His eyes narrowed slightly but were tempered by a lazy smile. “Yes, for the play.”
“Are you nervous?” I asked. I suddenly was. My eyes dropped from his strange expression and focused on his long fingers curling around my own.
“Very,” he whispered. I still didn’t look up. The dynamic between us, between best friends who shared everything and were as comfortable around each other as worn socks, had changed. I didn’t like to feel nervous because of Stäva and I didn’t want him to be nervous because of me.
“We can act. We are actors,” I said quietly. I took my eyes away from our hands and looked at the yellow grass at my feet.
“We don’t have to,” he said and he took his other hand under my chin and tipped it up so I was forced to meet his eyes. Before I could process what was happening, his lips were on mine. It wasn’t easy – it was both our first kiss. Our teeth knocked against each other and his nose pressed uncomfortably against my cheek.
I wish I could say that the kisses improved after that. They didn’t. But I had figured that was the way things were. I had no frame of reference, after all. Oh, I didn’t mind when Stäva kissed me or touched me but I didn’t feel the way he felt. I didn’t have the girly deer eyes and I didn’t have that lustful look that was always on his face.
Nor did I feel anything the first time we made love. I say made love because I truly did love Stäva with all my heart, but it was a different kind of love. It was more brotherly than anything else. Though sex had been ingrained my head as morally wrong by my father, I broke the rules and decided to bed Stäva in his hayloft one balmy summer night. I hoped by doing so, the way I felt about him would change, that I would awaken some sexual being in my 17-year old soul.
All it ended up doing was awakening my fertility.
I ended up pregnant.
I figured it out after missing my monthly red visit and being sick for days on end. I didn’t tell my parents, knowing how they’d feel about it. I didn’t tell Stäva either. I knew there would be no point.
Children were something that I eventually wanted. But there were so many more things I wanted before then. I wanted to live. I wanted to spread my wings and get out of this small, dead place. I wanted to move to Stockholm and experience the city life. I wanted to take my acting and apply to somewhere that counted; not a tiny school but a theatre with paying patrons and lavish seating. I wanted that life first. Then I would work on what was expected of me. It’s not that I didn’t want to fall in love and start a family. I just wanted the choice of when.

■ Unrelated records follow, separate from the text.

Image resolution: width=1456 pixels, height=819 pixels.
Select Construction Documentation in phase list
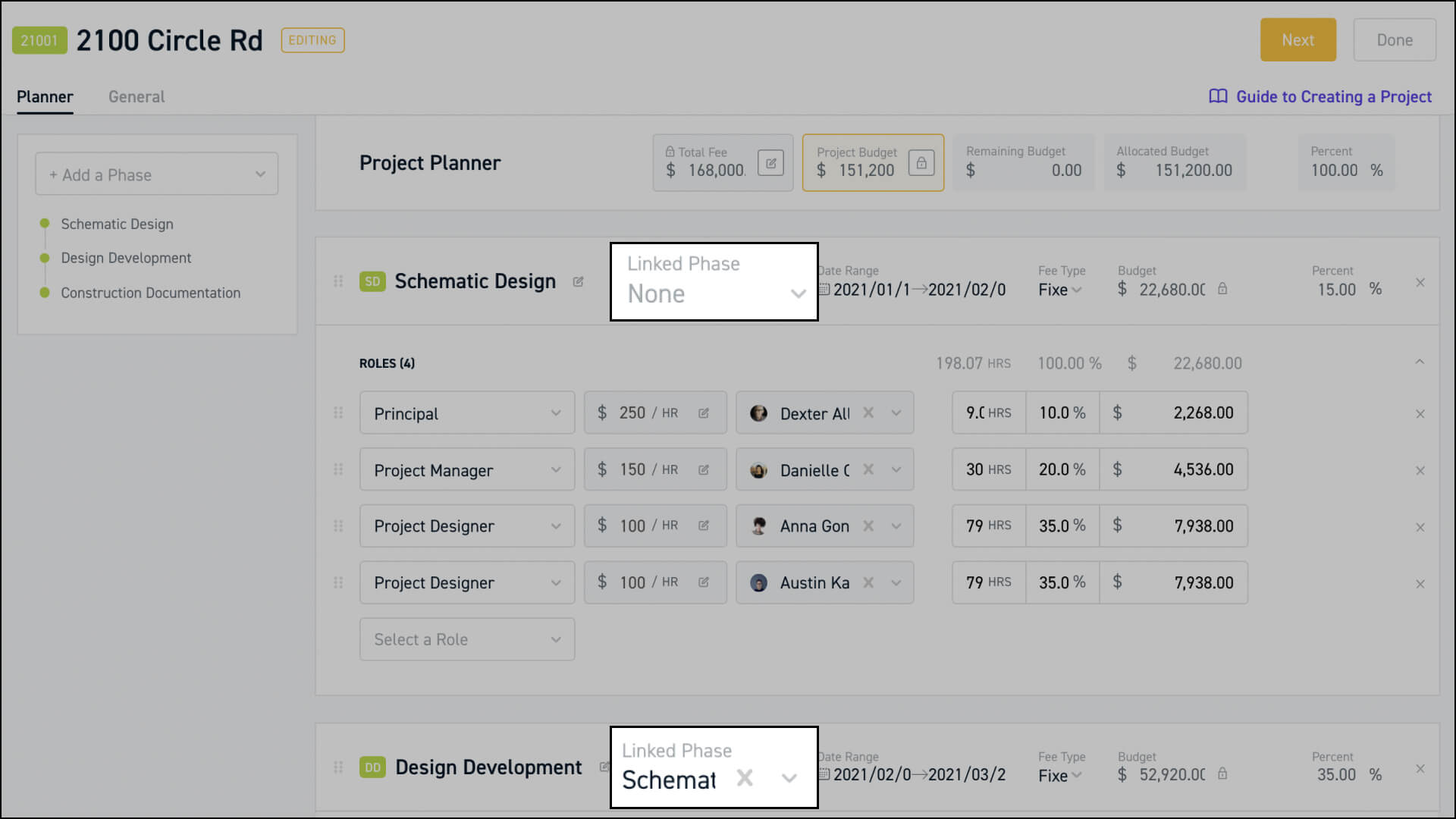pyautogui.click(x=150, y=293)
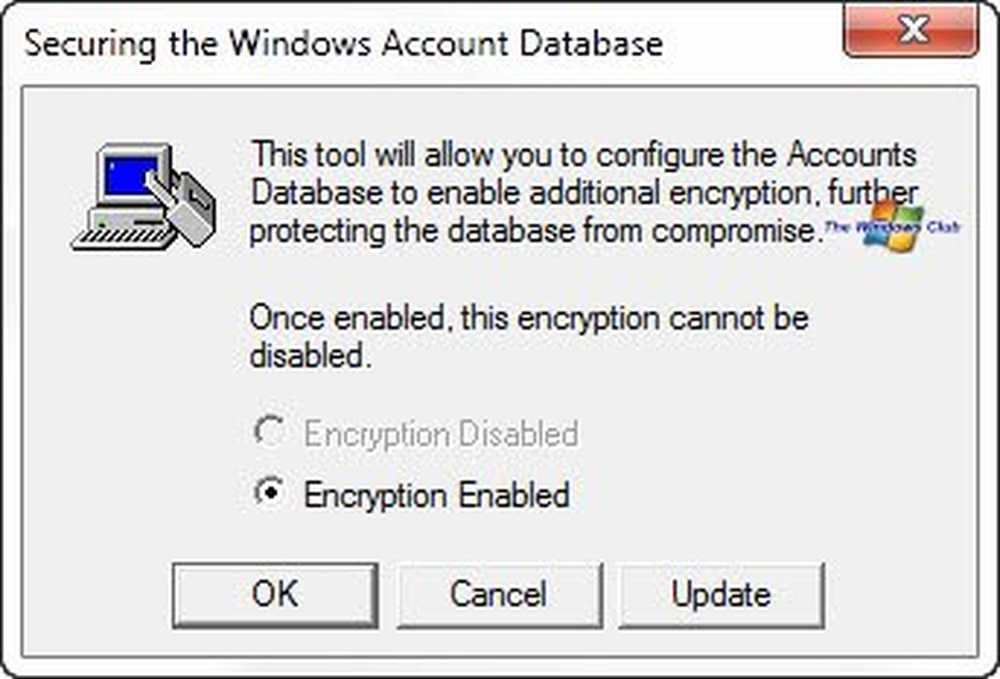1000x679 pixels.
Task: Click the grayed "Encryption Disabled" label text
Action: (x=441, y=434)
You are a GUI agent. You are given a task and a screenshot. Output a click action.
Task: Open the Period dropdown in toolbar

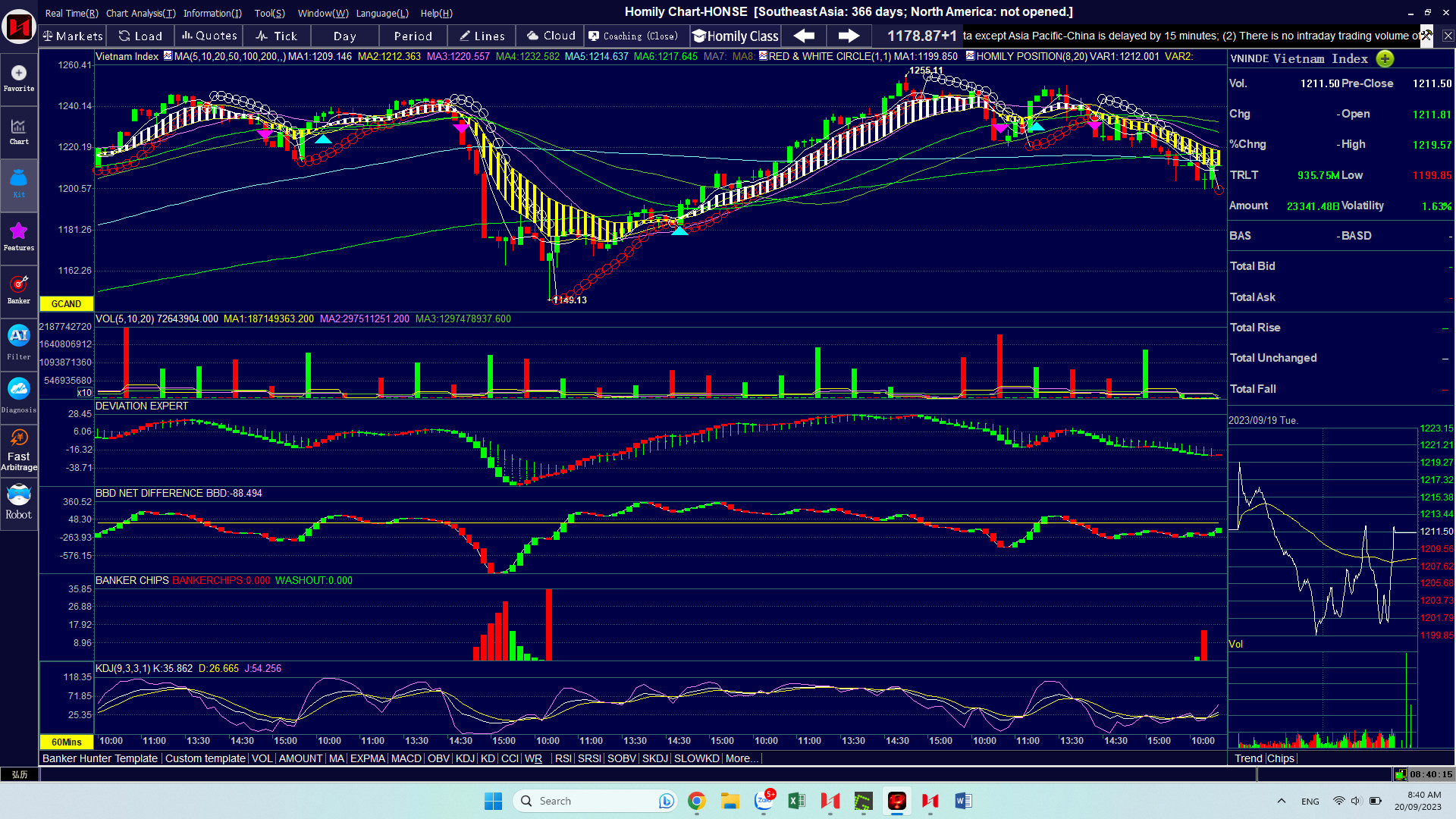[413, 36]
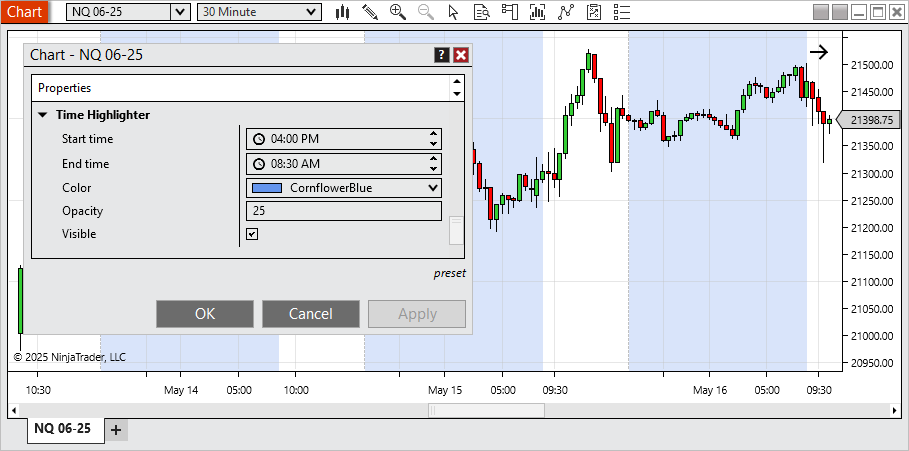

If I told Stäva I was pregnant, he would make me go through with it and I loved him enough to do so. He already talked about us getting married. If I wanted that life, being a farmer’s wife in a small town, maybe doing the occasional play in between pregnancies, then I would have been thrilled. Any girl would be so lucky to have Stäva as a husband and the father of their children. But I wasn’t any girl. Far, far from it.
I got rid of the seed inside me by paying a visit to the local witch. This sounds fantastic, I know, but there is no way to describe her. Some said she was just the local whore, others said she made potions and powders when she practiced witchcraft, others said she was a holistic, natural doctor. All I knew was that she lived alone in a cottage in the high woods, where tall trees climbed upward into rocky outcrops and that no one said her name in public. They just called her “häxa” or The Witch.
There was a single dirt path that led the way, the age-old grooves in the dirt from hundreds of years of horse and donkey-drawn carts. I was frightened to death of going to see her but the prospect of having a child and being tied to the town was even more frightening.
The woman’s name was actually Maria and even though she was intimidating with her wild white hair and rough mannerisms, she was rather nice. She made me up a tonic to put into tea, a combination of local sage, leaves and other herbs. She warned me against the pain and the bleeding but didn’t pass any judgment on me for asking for it. It was like she understood where I was coming from and an expression of pride passed through her tired eyes when I told her my plans for the future. I was glad my secret was safe with her and hers – that she probably was a whore, judging by the man who came knocking on her door while I was there – was safe with me.